Больше всего в Филе Николсоне меня пугает то, как быстро уменьшается грань между ним и его отцом. Я замечаю не первый раз, что на вечеринках Фил всегда напивается до того, что уже не может стоять на ногах, Кевин буквально на руках относит его к себе домой. Он выпивает дома, когда делает домашнее задание, смотрит фильмы или играет на компьютере. Порой мне кажется, он выпивает в день хотя бы одну бутылку. И каждый раз меня пугает это, пугает то, что может стать с моим другом. Я действительно волнуюсь за него, но никогда не говорила ему об этом. Кевин, кажется, тоже молчит, может оттого, что просто не видит той опасности, какую вижу я.
– Мой отец разгонит вас, – сказала я.
– Пока полиция не приедет, будет круто.
Я кивнула. Фил нормально общался с Алексом, поэтому, наверное, чувствует какую-то обязанность. Но я тоже неплохо общалась с ним, но у меня нет никакого чувства долга. Я могла бы намекнуть отцу, что в эту ночь запланирована громкая вечеринка, где подростки будут пить алкоголь, но я никогда не смешивала его работу и свою жизнь. Я никогда не хотела становиться стукачом.
Дождь намочил футболки Кевина и Фила, смеясь, я спросила, как они собираются сидеть на алгебре в таком виде.
– Может прогуляем? – предложил Фил Кевину.
– А давай.
– Тогда я пошла, – помахала я им рукой и ушла на уроки.
Они помахали мне и остались дальше спорить, кто окажется более глупым, чтобы просидеть на крыльце школы в одной футболке. Я так и не узнала, кто победил.
Целый день нельзя было избавиться от Самитьера, он у каждого был на языке.
– Все говорят об этой вечеринке, – доставая учебники из шкафчика, сказала Эрика.
– Нужно быть совсем больным, чтобы идти на это сборище идиотов, – добавила я. – И ещё более больным, чтобы организовать подобное.
– Рэй хочет сходить.
– Разве они были знакомы?
– Он рисовал его портрет.
– Портер? – удивилась Грейс.
– Да, Самитьер заказывал свой портер у Рэя. Вот такого размера, – Эрика развела руками во все стороны.

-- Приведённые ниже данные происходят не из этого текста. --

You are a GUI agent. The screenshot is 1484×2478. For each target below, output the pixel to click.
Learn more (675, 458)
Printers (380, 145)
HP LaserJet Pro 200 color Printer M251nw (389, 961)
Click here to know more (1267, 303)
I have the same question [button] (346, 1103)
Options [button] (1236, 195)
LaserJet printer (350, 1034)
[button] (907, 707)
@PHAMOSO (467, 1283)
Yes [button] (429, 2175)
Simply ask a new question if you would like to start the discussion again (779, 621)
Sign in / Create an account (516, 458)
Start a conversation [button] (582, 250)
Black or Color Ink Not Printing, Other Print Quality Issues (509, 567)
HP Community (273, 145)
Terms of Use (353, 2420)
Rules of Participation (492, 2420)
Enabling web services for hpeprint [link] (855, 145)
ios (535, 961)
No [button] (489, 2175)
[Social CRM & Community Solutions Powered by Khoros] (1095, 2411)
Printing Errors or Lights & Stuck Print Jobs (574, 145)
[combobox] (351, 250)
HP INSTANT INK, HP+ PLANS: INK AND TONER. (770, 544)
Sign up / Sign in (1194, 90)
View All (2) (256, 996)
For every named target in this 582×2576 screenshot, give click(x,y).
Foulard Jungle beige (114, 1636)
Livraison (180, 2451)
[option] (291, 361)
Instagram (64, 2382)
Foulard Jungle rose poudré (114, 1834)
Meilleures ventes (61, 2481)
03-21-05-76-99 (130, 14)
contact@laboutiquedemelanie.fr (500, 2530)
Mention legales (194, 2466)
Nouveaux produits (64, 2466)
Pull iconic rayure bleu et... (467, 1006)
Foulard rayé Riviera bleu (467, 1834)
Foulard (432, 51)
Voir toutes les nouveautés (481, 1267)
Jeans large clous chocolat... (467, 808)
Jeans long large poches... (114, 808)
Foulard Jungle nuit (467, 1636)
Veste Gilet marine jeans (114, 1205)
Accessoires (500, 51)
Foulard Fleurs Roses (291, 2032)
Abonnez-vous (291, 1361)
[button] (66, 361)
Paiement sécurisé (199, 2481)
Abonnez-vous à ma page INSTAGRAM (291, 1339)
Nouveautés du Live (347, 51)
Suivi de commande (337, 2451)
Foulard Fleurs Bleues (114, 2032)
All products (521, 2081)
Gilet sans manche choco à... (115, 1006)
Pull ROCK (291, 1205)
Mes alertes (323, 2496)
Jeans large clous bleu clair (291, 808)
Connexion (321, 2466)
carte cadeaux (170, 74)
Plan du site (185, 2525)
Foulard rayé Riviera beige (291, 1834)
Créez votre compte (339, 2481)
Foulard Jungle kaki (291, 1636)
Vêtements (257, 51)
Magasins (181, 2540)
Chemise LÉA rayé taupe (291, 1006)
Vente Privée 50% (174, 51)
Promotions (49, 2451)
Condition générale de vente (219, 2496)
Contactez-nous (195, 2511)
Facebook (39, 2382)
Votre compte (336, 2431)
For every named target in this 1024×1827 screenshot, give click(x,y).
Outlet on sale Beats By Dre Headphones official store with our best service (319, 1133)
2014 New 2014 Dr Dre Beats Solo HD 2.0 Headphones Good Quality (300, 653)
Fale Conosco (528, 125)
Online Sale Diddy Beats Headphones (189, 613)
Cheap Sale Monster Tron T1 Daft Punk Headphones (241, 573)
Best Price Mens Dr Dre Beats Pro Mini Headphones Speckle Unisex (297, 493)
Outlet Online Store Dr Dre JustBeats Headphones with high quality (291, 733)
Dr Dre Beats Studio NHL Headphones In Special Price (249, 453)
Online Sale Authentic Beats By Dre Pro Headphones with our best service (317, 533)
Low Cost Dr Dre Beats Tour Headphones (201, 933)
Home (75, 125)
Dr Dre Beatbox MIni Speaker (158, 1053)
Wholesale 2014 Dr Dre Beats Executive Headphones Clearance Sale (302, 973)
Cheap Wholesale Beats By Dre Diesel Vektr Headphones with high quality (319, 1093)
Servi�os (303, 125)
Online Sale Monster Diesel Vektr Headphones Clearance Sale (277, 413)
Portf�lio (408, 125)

– Боже, – закатила глаза Грейс. – Какое-то самолюбование.
– А ты идёшь? – спросила я её.
– Даже не собираюсь.
– И правильно. Я тоже не собираюсь.
Мы ушли на алгебру, где Шеллинг выделила пять минут воспоминаниям об Самитьере. Ещё одну речь нам пришлось выслушать на линейке, посвящённой его памяти. Его имя слышалось везде: и в школе, и дома, и даже от одиннадцатилетнего Калеба, к которому я пришла после уроков.
– Я знал его лично, – обычным, слегка равнодушным тоном сказал он.
– Откуда? – спросила я, поджаривая для него тосты.
– Я лично знаю всех старшеклассников, – с гордостью сказал он.
– Ого, да ты крутой.
Я достала две тарелки и насыпала туда шоколадных хлопьев с молоком.
– Когда ты научишься готовить нормальную еду? – улыбнулся Калеб.
– Я умею готовить, – соврала я. – Просто мне лень.
– Ну да, конечно, – с сарказмом произнёс Калеб. Во многом, именно я научила его сарказму.
– Будешь язвить, не получишь и этого, – с улыбкой сказала я.
– В следующий раз принеси с собой нормальную еду.
– В мои обязанности не входит носить тебе еду.
– Плохая у тебя работа.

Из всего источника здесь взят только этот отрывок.